§ EXTRACTED MATERIAL

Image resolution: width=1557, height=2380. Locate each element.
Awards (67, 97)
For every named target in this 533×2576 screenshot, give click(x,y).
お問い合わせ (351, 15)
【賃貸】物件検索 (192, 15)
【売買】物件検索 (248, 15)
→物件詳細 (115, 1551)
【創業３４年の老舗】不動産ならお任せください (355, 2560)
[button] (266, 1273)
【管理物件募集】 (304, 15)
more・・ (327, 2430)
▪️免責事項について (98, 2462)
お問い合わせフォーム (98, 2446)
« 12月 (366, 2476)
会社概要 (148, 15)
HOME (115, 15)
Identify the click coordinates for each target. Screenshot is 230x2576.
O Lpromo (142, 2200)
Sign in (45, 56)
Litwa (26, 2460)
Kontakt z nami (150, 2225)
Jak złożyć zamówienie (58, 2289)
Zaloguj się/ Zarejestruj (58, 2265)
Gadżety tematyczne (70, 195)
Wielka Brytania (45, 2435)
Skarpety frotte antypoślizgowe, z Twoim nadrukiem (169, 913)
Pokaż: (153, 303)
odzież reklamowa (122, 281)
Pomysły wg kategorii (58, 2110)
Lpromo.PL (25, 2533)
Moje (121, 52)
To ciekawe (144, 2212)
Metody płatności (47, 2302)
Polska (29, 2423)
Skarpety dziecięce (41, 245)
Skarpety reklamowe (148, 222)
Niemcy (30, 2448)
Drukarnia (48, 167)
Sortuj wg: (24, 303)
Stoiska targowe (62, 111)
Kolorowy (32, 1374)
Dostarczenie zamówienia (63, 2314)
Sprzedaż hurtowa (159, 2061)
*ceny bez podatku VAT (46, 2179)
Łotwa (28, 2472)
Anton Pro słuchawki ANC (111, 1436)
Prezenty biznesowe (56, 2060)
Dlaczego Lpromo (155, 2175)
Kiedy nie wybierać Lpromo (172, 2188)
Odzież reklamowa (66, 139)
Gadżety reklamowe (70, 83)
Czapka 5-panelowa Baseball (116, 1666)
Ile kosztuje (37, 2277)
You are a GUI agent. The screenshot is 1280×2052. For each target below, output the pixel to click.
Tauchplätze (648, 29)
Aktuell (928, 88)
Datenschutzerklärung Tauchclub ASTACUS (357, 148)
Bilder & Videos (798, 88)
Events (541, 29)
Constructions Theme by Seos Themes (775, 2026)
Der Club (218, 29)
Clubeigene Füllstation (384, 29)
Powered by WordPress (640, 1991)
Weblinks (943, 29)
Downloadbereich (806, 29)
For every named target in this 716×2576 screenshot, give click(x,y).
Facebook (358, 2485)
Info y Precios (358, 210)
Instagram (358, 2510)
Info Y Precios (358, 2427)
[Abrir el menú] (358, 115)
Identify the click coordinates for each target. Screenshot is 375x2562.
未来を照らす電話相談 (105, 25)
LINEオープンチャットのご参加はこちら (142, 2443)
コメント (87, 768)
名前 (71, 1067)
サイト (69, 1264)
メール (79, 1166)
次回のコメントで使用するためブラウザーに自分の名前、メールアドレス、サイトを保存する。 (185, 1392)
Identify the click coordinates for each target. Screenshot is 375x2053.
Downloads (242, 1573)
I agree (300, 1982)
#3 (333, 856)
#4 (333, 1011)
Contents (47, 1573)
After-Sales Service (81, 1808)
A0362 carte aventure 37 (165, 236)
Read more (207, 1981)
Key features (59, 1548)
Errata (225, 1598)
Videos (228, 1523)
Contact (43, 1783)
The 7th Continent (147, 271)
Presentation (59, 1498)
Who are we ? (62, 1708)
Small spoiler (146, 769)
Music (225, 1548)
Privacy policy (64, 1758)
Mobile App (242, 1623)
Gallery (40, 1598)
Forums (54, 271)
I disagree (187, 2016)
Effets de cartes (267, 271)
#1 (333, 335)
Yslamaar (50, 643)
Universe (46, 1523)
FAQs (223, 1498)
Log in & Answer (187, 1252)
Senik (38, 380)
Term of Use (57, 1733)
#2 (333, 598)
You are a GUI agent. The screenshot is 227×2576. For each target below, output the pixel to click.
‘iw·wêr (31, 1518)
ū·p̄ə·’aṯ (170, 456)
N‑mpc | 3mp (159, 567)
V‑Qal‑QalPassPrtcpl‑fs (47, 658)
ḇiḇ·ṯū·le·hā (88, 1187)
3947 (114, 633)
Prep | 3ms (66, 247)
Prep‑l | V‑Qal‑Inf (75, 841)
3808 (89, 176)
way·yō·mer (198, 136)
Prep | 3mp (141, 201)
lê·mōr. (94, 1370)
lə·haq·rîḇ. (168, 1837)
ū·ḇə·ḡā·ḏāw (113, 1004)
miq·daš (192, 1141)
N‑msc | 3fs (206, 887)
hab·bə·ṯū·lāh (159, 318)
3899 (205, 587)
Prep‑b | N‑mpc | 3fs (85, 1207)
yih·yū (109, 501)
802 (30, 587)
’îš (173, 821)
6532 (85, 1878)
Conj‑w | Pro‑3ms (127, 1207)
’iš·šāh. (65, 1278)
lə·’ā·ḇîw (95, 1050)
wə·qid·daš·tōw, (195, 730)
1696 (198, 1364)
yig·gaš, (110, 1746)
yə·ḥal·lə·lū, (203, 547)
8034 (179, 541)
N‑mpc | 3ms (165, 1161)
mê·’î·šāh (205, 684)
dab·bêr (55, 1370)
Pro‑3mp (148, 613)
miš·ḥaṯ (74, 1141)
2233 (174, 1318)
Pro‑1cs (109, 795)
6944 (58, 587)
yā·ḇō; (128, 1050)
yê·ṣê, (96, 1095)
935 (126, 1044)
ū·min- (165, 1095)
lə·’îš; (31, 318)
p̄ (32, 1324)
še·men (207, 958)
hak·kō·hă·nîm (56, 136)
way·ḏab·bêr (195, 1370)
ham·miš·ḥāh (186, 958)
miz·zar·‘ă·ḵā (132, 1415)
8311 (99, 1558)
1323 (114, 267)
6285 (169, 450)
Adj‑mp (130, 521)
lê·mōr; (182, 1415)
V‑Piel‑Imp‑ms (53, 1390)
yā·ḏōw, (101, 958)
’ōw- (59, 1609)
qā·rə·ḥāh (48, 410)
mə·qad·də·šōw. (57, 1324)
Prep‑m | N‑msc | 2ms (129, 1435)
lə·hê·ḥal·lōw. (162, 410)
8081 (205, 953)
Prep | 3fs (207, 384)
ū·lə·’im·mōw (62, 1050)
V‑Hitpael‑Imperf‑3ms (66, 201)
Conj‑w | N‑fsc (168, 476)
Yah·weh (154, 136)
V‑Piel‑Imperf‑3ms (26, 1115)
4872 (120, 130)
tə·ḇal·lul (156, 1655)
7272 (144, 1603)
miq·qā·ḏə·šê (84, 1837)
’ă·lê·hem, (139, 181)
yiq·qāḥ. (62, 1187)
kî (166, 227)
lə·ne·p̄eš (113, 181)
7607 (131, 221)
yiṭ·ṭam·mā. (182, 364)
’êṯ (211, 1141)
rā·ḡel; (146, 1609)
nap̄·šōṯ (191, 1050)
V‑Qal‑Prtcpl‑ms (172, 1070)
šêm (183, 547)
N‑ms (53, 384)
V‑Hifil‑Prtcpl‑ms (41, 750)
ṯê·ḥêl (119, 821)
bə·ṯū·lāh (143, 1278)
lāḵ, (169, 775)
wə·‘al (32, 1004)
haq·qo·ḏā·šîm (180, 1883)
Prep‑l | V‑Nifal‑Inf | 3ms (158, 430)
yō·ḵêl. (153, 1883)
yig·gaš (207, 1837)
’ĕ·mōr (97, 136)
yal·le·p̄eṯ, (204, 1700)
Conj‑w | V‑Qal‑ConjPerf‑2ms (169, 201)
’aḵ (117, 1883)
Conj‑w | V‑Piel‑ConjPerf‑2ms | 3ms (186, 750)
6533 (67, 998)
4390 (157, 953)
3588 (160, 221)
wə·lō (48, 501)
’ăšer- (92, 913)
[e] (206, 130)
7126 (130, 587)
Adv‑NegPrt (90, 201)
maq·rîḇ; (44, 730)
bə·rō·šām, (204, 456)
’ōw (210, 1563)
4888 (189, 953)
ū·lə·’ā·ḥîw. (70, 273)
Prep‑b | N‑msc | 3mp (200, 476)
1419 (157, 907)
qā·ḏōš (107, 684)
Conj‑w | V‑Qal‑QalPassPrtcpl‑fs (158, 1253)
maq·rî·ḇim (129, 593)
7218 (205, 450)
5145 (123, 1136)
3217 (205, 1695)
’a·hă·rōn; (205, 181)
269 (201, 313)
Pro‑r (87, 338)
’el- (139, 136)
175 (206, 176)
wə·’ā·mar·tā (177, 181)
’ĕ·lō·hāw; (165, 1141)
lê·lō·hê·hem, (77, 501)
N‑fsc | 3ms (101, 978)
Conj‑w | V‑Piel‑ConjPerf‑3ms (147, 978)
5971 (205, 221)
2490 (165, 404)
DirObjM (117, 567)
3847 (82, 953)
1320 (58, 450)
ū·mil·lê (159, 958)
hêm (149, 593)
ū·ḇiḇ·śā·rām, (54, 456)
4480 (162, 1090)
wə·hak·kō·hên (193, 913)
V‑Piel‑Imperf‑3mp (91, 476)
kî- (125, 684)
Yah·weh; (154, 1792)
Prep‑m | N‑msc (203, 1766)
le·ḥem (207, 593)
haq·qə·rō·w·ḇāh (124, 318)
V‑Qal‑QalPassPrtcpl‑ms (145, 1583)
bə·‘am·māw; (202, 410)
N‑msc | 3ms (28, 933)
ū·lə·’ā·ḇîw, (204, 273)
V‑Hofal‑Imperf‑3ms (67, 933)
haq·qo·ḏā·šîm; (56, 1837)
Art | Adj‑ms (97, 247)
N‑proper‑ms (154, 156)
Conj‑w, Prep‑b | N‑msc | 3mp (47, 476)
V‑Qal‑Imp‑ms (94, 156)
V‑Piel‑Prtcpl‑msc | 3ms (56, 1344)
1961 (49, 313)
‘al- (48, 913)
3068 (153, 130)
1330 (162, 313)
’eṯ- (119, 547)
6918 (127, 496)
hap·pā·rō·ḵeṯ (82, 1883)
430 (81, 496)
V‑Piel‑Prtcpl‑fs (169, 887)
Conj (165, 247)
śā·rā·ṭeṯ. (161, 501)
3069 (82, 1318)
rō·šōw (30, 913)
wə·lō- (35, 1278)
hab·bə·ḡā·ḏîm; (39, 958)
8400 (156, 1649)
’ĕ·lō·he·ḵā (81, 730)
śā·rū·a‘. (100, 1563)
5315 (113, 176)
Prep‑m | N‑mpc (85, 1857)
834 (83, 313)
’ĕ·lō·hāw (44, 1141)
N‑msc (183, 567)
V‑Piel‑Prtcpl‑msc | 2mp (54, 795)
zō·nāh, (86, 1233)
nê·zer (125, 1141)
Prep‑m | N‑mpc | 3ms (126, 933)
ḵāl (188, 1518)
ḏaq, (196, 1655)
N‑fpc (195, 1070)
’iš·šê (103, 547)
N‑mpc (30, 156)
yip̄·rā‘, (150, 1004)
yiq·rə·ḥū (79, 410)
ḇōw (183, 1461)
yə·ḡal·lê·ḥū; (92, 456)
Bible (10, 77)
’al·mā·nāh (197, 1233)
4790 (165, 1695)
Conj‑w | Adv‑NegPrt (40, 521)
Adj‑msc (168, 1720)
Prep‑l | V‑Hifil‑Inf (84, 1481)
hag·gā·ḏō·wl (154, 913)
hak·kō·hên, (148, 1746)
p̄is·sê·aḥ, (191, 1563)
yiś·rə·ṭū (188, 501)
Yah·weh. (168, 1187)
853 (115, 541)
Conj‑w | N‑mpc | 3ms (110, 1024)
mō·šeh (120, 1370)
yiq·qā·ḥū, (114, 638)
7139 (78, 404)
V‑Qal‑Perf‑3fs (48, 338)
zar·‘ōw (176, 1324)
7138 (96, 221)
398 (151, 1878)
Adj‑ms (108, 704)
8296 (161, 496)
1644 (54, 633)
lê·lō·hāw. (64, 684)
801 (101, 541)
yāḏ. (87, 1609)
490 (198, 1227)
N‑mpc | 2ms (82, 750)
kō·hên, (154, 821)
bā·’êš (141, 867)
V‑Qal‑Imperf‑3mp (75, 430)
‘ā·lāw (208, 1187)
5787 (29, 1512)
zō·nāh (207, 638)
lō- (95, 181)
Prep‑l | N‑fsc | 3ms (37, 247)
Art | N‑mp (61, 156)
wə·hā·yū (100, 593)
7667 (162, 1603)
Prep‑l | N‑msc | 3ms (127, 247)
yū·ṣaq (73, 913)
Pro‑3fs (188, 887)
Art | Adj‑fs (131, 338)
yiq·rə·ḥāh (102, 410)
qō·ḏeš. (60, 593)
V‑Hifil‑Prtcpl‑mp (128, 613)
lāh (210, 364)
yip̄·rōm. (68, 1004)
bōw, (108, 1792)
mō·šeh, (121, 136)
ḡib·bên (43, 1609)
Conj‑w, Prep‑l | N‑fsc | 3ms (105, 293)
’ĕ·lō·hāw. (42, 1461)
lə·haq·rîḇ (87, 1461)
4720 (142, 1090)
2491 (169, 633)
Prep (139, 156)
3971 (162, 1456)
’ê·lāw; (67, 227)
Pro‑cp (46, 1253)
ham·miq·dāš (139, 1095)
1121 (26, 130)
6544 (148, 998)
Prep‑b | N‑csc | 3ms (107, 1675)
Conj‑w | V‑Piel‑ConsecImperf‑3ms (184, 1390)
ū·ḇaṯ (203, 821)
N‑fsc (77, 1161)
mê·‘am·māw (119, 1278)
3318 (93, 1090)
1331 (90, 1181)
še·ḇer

§ WHAT NEEDS TO BE DONE
Write out the records word for word, beginning with the line that contains "Bilder & Videos (798, 88)" and continuing through the line that contains "[Abrir el menú] (358, 115)".

§ SOLUTION TO THIS PROBLEM
Bilder & Videos (798, 88)
Events (541, 29)
Constructions Theme by Seos Themes (775, 2026)
Der Club (218, 29)
Clubeigene Füllstation (384, 29)
Powered by WordPress (640, 1991)
Weblinks (943, 29)
Downloadbereich (806, 29)
For every named target in this 716×2576 screenshot, give click(x,y).
Facebook (358, 2485)
Info y Precios (358, 210)
Instagram (358, 2510)
Info Y Precios (358, 2427)
[Abrir el menú] (358, 115)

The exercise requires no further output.